BibiBlocksberg · 20/03/2011 11:01

Just sneaked back still feeling a bit god why did i get that one out of the bag.

Thank you for your comments garlicbutter and snowdropfairy.

By and large I have dealt with my past and never use it as an 'oh poor me, everyone listen to me' kind of thing.

There are just a few incidents that keep coming back and contribute to me feeling almost worthless some days so to air these here will hopefully take the edge off a bit more.

It's not a subject you can talk about very often a violent childhood i mean, at least in my opinion. Partners reactions have ranged from denial to wanting to find the perpetrators and do them some harm (not helpful at all that stance, strangely)

My counsellor just kept repeating how horrible it was for me and making me feel really weird for not being in floods of tears at all the things id lost/never had.

Youre spot on as well re. wondering what made my brother human and not I. It was always made very clear to me though that he was a king because he was/is a boy and that females are not worth anything.

I can honestly say though that I never held his behaviour against him as children. He was such a sweet natured boy really and we loved each other to bits right from when he was a baby.

I could see even then that he was made into their puppet for their sick amusement. Sadly I lost touch with him when i was 18 and moved to England.

He'd gone off the rails a bit by then and was in care himself (told me they turned on him after i finally managed to run away)

My foster mother refused to give me his address which id stupidly left behind as he had gotten himself in trouble with the police and she didn't want me to be involved in all of that.

He was only 14 then FGS!!!!! I've never forgiven myself for not insistjng she hand over the address. I just had no language to stand up against a parental figure back then :(

Well, this is quite the essay, thanks again for letting me put all this down

RubberDuck · 20/03/2011 11:39

Bibi, I don't know what to say. It sounds horrific :( Do keep posting.

Snowdropfairy. Not at all self-indulgent and actually very helpful.
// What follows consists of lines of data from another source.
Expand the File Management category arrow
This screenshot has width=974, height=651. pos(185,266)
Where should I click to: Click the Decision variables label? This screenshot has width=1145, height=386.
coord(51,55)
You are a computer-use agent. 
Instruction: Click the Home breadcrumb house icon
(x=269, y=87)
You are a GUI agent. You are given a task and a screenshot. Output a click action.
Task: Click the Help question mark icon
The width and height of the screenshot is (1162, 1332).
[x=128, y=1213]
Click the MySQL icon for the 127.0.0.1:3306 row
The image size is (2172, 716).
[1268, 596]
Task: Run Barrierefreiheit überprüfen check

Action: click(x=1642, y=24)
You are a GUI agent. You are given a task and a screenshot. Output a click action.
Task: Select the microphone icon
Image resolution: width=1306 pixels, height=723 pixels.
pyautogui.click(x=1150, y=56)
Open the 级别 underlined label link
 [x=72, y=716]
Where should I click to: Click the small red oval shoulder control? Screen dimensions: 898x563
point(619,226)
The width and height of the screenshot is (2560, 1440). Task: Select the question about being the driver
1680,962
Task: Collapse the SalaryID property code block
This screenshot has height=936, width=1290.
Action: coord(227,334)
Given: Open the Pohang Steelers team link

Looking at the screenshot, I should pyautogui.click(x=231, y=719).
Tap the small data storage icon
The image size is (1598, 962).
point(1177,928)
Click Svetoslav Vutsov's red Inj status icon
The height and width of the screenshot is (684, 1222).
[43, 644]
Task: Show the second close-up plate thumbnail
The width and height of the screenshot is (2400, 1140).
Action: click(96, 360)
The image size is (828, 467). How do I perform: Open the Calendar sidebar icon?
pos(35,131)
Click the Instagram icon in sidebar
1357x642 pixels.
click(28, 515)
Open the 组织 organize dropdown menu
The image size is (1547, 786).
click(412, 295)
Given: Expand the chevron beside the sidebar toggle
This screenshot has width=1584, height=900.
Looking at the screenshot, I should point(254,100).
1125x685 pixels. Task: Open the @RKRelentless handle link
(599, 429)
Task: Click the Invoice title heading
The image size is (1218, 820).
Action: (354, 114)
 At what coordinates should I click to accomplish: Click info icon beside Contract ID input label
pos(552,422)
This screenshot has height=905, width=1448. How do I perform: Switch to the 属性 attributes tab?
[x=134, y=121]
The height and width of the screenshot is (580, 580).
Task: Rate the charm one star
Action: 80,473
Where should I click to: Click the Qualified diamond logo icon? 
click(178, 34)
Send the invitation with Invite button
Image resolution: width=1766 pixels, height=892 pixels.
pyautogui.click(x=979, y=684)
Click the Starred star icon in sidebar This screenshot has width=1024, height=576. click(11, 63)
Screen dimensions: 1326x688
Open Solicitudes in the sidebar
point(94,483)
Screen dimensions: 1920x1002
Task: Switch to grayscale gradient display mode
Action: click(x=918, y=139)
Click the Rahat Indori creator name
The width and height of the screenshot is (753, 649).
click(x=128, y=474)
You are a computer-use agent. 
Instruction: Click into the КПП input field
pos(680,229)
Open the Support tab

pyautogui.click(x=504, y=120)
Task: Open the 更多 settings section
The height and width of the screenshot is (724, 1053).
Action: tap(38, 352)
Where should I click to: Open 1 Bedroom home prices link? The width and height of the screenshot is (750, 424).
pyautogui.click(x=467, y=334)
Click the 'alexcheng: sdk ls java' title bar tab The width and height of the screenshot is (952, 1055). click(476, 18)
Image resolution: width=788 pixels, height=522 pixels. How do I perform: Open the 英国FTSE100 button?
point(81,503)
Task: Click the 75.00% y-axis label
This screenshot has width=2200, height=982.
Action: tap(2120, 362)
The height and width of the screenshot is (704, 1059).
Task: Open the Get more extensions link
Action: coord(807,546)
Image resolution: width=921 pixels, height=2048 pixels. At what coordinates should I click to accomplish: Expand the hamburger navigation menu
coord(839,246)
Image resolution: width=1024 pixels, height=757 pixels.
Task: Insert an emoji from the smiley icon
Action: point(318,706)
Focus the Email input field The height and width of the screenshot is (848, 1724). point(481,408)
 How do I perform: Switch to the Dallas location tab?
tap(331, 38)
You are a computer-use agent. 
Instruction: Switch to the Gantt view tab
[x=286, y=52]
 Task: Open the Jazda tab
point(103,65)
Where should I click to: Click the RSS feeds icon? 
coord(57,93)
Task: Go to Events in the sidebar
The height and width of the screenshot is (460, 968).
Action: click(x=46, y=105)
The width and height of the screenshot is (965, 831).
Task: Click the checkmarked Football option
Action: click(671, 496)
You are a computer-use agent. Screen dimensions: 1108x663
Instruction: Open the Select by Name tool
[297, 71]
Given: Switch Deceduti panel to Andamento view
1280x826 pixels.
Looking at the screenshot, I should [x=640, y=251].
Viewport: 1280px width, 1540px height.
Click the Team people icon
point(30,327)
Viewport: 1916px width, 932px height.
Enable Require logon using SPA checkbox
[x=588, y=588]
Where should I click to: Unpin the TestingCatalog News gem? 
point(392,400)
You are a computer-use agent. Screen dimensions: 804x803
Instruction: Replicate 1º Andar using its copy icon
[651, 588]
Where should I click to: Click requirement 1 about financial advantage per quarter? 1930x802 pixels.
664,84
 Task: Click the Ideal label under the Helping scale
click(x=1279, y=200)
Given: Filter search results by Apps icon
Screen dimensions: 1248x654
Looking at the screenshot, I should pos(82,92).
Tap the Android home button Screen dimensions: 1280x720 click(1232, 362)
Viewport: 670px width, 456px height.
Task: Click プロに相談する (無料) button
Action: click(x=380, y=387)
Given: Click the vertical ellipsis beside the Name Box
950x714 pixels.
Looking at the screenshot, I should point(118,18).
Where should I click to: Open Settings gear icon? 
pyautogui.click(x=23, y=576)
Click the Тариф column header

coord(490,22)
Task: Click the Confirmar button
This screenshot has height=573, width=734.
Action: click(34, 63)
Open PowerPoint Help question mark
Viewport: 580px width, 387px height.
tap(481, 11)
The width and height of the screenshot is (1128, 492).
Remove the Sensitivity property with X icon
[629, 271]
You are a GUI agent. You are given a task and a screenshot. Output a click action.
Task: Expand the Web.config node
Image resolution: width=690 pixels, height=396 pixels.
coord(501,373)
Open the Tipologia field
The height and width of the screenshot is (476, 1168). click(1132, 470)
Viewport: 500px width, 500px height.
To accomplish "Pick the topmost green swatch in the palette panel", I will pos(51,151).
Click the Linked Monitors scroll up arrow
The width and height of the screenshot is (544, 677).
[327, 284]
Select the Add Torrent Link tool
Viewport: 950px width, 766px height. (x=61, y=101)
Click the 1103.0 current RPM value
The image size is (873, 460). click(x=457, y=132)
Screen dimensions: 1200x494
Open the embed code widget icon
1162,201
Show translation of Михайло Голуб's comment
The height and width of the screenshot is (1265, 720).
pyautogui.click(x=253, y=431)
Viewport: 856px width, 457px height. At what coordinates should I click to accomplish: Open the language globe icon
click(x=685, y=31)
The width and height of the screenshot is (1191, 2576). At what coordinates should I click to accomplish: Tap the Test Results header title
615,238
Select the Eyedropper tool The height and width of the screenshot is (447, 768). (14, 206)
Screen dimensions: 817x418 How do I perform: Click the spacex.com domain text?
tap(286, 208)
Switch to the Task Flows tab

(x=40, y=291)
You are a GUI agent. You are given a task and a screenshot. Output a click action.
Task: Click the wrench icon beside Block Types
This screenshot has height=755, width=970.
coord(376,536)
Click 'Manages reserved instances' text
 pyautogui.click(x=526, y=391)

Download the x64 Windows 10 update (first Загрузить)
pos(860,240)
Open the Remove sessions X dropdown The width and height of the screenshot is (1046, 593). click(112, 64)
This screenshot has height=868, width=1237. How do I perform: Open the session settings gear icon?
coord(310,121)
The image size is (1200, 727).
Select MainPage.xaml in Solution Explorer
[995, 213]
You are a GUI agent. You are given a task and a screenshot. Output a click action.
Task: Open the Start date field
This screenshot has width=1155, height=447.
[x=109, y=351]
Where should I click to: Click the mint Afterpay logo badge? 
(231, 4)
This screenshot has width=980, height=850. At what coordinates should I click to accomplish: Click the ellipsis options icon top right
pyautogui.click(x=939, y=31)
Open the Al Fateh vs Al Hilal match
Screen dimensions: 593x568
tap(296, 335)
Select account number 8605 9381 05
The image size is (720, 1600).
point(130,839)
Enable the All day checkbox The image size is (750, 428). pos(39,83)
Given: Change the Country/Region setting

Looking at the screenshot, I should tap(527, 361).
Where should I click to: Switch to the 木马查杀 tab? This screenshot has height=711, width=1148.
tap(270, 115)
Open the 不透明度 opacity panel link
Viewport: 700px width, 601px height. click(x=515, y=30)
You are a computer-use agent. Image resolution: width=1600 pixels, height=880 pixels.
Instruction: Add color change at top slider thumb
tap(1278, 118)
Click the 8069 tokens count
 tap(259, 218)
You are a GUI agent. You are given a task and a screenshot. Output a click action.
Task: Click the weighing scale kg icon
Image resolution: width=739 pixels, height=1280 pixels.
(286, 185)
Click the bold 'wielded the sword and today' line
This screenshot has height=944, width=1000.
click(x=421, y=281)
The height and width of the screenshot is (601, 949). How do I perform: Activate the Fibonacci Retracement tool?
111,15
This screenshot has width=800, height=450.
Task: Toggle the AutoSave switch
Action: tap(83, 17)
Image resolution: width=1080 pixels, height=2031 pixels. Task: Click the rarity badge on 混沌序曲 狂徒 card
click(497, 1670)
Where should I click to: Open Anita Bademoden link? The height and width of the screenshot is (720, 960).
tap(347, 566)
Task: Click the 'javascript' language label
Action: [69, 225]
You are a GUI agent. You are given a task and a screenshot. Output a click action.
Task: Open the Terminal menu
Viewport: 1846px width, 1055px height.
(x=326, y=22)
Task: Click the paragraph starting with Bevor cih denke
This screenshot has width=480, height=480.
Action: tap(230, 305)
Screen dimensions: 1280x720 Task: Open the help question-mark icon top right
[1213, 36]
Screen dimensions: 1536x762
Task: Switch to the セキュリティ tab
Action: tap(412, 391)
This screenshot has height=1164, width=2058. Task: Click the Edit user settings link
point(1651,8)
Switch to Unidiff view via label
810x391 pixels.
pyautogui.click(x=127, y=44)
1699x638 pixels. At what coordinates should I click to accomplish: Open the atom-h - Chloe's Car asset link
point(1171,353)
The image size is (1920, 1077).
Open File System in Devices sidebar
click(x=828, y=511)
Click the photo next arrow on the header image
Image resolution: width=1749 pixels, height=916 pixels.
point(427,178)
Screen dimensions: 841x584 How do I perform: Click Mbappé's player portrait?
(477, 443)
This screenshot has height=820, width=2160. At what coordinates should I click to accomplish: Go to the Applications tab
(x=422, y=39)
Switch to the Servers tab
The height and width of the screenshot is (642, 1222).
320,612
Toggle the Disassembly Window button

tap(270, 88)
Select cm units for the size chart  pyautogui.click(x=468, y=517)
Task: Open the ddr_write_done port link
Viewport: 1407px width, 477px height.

I realise now that I have a tendency to project on to my ILs what I'm used to expecting from parental-child relationships when they're loving and normal.

I loathe family gatherings, have come to view them as a source of stress and judgement rather than something fun to do. Whereas dh's family is very large and sociable and tend to do loads together. I find that really hard. I'd put it down to me naturally being an introvert, but I wonder how much of it is down to my mental link of family gatherings = large group of narcissists = something to avoid at all costs.

Snowdropfairy · 20/03/2011 14:22

BB - ((((((((hugs))))))))) How every you feel is right for you. its also ok for those feels to change. You sound very brave and strong to me. Sometimes feels dont make you weak that make you strong. Its ok to show emotion.

I dont feel anything about what they did in the past as i was a very angry teen and acted out a lot. But know i just want some space from them. They cant say anything that will change the past and they cant ever say sorry for what they did.

Rubber duck - ((((hugs)))

thisishowifeel · 20/03/2011 17:03

www.donnamartin.net/articles/wonderchild.htm

is lovely. :)

garlicbutter · 20/03/2011 19:27

Funny, I was really close to my next-in-age brother through childhood and early adulthood. He was the Golden Boy to my Scapegoat but we tried to stick up for one another as best we could in that freakish environment. As young adults, we used to joke about being the only people who understood us! We had no idea how true that was.

These days I have to keep a distance from him. I feel very sad about that. I don't think he has a PD but he's so full of FLEAS, it makes little real difference. He's married to his second crazy wife now; his kids have peculiar values. And so it goes on ... :(

I talked to my mum about being made to go & eat off the ground at the end of the garden, "like a dog". She said no, that can't have happened, or maybe it happened only once, or maybe it was a joke. WTF?? Then again, she's bonkers as well. (Dad's dead, thank goodness.)

Bibi, I rarely cry either. I used to get thwacked for crying, so learned to do it only under very intense pressure (and not for long). I have to say "I feel like crying" instead!